━━ Extracted text ━━

🧂Physical Chemistry II Unit 8 Review

Surfaces and interfaces have unique thermodynamic properties because molecules there experience an imbalanced force environment compared to the bulk. This section covers surface free energy, surface tension, and surface excess quantities, then builds toward key equations (Gibbs adsorption, Laplace, Kelvin, Young) and their applications in adsorption and wetting.

Thermodynamics of Surfaces

Unique Properties of Surfaces and Interfaces

Molecules in the bulk of a material are surrounded on all sides by neighbors, so intermolecular forces roughly cancel. At a surface or interface, that symmetry breaks: molecules have fewer neighbors on one side, leading to a net inward pull. This reduced coordination is the origin of every surface thermodynamic quantity discussed here.

Surface free energy ( $\gamma$ ) is the excess Gibbs free energy per unit area created by the presence of a surface. It quantifies the energetic cost of having molecules in that under-coordinated environment rather than in the bulk.
Surface tension is numerically equal to the surface free energy for a pure liquid, but conceptually it's a force per unit length acting parallel to the surface. The system "wants" to contract its surface area to minimize $\gamma$ , and surface tension is the mechanical manifestation of that tendency.
Surface excess quantities capture the difference between the actual amount of a substance (or any extensive property) at the interface and the amount you'd predict by assuming bulk properties extend uniformly right up to a mathematical dividing surface. Common examples:
- Surface excess concentration ( $\Gamma_i$ ): the extra moles of component $i$ per unit area accumulated at the interface.
- Surface excess entropy: the extra entropy per unit area associated with the interfacial region.

━━━
━━ Record extracts ━━

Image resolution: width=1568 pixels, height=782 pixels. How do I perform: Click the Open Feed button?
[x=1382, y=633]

━━━
━━ Record extracts ━━

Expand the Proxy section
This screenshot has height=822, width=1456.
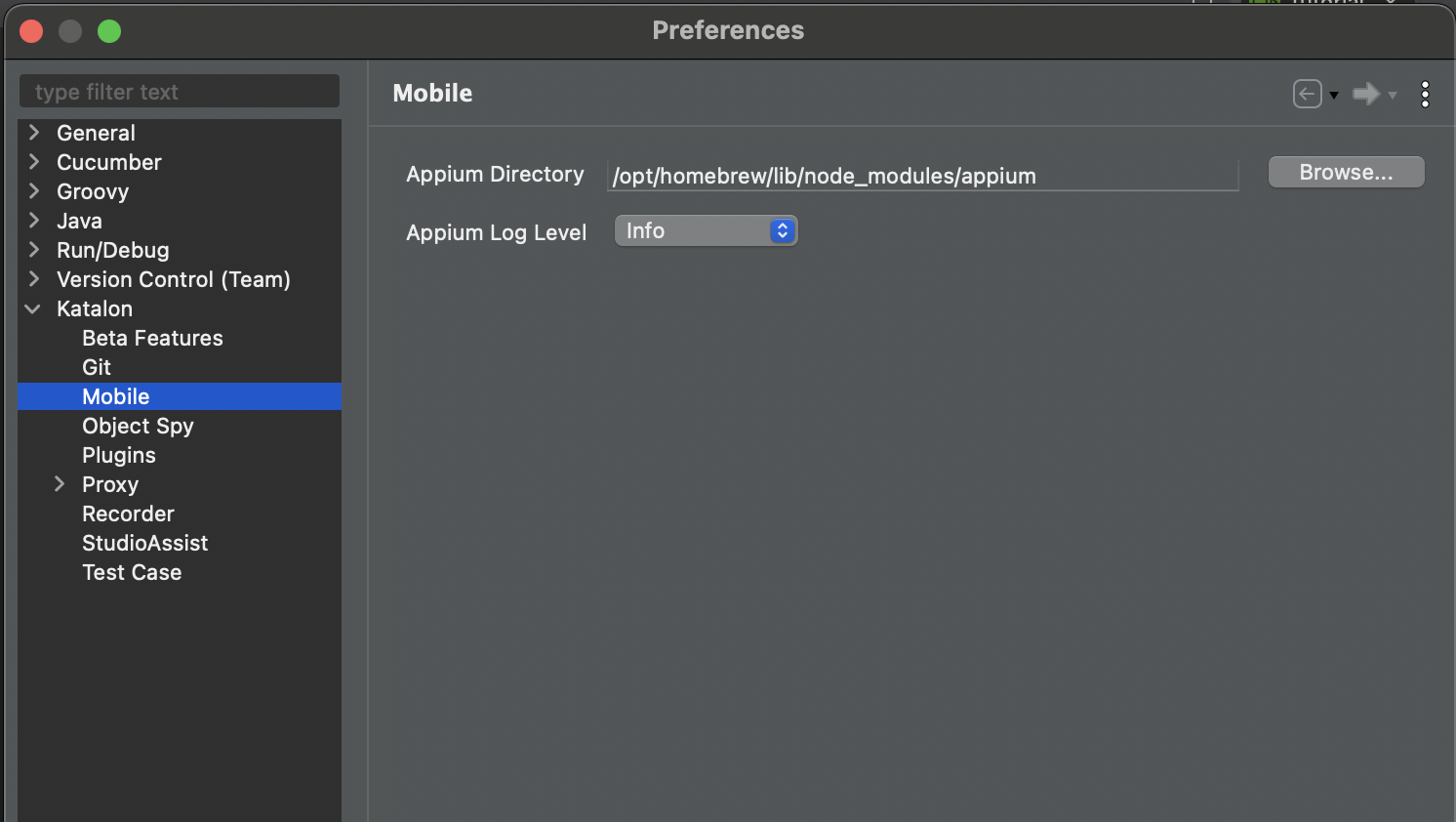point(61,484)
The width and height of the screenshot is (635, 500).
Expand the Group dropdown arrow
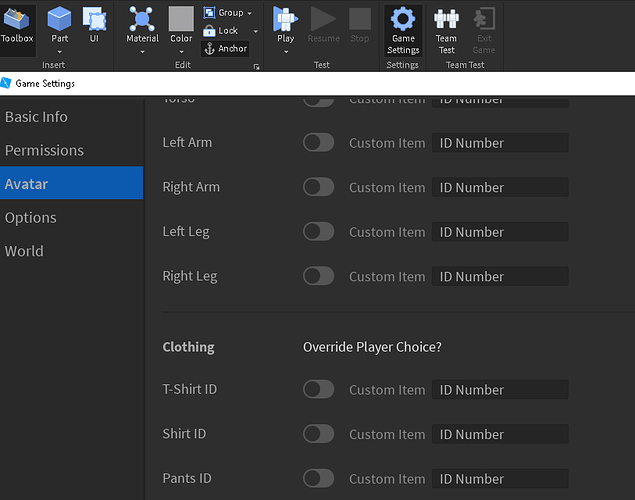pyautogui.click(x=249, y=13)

━━━

Given exercise 1 -> Render this sentence from the surface thermodynamics review in French: "Molecules in the bulk of a material are surrounded on all sides by neighbors, so intermolecular forces roughly cancel."
Given exercise 2 -> Pick up the surface thermodynamics review where it stops and carry it on.
The items come from a separate source.

Exercise answer 1 -> Les molécules situées au cœur d'un matériau sont entourées de voisines de tous côtés, de sorte que les forces intermoléculaires s'annulent à peu près.

Exercise answer 2 ->
Derivation of Surface Free Energy and Surface Tension Expressions

Starting from the Gibbs free energy of a system that can change its surface area at constant $T$ , $P$ , and composition:

Write the differential of $G$ including a surface work term:

$dG = -S\,dT + V\,dP + \sum_i \mu_i\,dn_i + \gamma\,dA$

At constant $T$ , $P$ , and $n_i$ , this reduces to:

$dG = \gamma\,dA$

Surface tension is therefore identified as the partial derivative:

$\gamma = \left(\frac{\partial G}{\partial A}\right)_{T,P,n_i}$

This tells you $\gamma$ is the reversible work per unit area needed to create new surface.

Gibbs adsorption equation. For a multicomponent system at constant $T$ , the variation of surface tension with composition is:

$d\gamma = -\sum_i \Gamma_i\,d\mu_i$

$\Gamma_i$ is the surface excess concentration of component $i$ .
$d\mu_i$ is the change in chemical potential of component $i$ .

For a two-component system (solvent 1, solute 2) using the Gibbs dividing surface convention where $\Gamma_1 = 0$ , this simplifies to:

$d\gamma = -\Gamma_2\,d\mu_2$

If the solute is dilute and ideal, $d\mu_2 = RT\,d\ln c_2$ , so:

$\Gamma_2 = -\frac{1}{RT}\left(\frac{\partial \gamma}{\partial \ln c_2}\right)_T$

This is extremely useful: you can extract the surface excess of a solute just by measuring how surface tension changes with concentration. A surfactant that lowers $\gamma$ as concentration rises gives a positive $\Gamma_2$ , confirming it accumulates at the interface.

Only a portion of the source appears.